**Task to complete**
Extract every line of the material below that contains the word "denominator", and copy each one unchanged.

**Rows showing where targets appear**
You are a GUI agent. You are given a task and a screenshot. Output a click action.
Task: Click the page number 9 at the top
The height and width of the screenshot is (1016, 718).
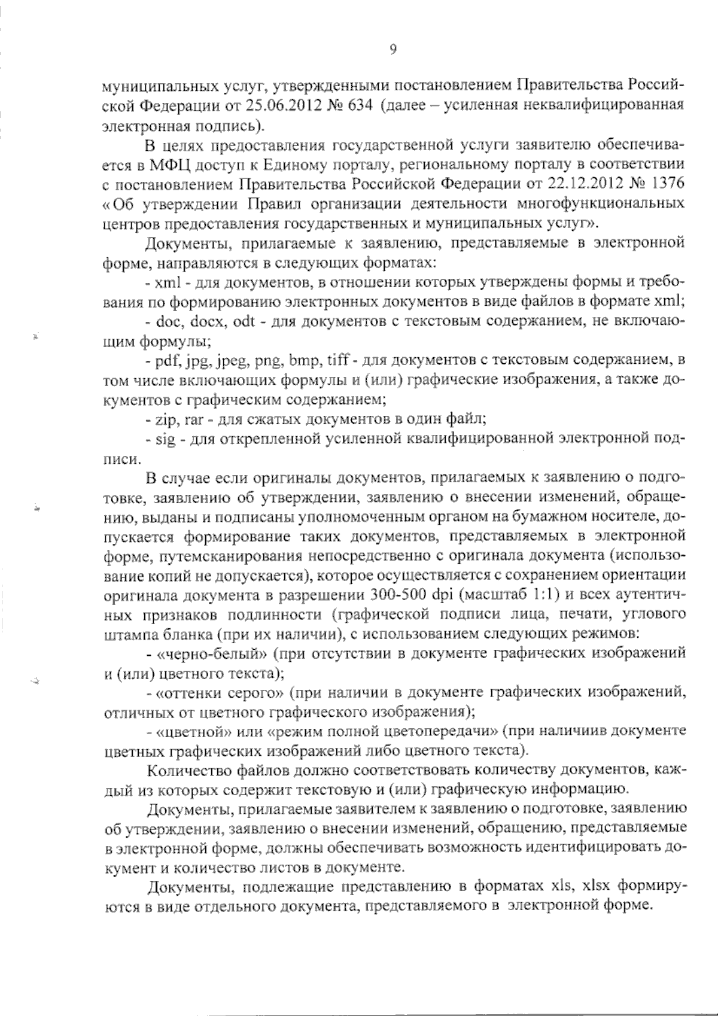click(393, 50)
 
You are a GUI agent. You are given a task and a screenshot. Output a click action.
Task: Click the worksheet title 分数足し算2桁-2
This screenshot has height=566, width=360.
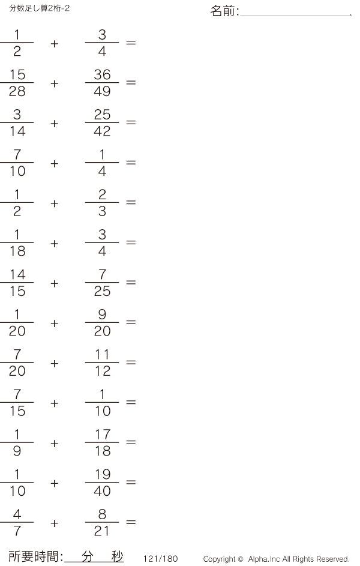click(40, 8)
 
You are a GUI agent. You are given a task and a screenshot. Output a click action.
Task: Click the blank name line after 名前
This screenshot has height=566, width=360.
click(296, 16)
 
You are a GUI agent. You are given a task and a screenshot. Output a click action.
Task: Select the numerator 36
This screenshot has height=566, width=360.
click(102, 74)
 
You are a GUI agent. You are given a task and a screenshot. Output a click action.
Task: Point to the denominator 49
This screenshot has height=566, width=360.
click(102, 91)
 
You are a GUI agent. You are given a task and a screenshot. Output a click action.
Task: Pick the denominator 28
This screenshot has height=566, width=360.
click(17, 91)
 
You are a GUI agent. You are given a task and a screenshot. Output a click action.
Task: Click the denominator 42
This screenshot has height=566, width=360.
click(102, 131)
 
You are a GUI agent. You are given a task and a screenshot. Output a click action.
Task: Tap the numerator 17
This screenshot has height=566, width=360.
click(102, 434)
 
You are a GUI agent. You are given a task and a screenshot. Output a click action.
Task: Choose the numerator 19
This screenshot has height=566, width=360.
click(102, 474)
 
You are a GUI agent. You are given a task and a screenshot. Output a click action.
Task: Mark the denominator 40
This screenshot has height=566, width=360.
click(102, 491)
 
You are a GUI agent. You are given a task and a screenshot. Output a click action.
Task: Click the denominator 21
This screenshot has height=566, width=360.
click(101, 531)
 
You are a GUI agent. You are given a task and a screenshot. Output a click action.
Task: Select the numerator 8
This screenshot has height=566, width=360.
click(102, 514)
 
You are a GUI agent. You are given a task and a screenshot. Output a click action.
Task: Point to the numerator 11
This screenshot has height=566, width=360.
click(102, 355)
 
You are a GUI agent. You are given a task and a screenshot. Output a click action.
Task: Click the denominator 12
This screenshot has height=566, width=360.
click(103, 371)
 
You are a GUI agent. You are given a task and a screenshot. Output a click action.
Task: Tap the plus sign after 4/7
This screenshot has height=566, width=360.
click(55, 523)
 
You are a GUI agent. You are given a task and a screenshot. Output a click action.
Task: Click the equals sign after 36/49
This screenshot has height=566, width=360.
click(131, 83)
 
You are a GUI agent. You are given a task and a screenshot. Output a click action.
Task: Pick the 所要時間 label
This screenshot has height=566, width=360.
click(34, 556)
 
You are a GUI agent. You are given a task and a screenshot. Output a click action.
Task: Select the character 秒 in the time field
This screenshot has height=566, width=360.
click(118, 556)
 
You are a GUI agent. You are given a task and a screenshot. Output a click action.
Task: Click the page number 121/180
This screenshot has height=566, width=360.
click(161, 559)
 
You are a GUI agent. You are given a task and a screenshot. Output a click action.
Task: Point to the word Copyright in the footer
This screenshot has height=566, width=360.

---

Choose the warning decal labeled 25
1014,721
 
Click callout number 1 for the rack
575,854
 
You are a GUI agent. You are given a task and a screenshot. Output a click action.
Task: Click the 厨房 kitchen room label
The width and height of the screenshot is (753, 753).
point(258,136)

==

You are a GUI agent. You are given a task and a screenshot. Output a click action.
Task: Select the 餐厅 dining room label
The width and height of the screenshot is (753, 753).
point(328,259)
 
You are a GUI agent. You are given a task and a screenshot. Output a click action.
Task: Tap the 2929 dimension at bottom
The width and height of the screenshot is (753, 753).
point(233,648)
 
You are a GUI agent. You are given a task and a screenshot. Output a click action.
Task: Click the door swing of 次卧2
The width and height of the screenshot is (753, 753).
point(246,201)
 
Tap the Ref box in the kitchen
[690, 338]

**Task result**
Task: Point to the denominator 49
Task: Pick the denominator 28
Task: Click the denominator 42
Task: Mark the denominator 40
Task: Click the denominator 21
Task: Click the denominator 12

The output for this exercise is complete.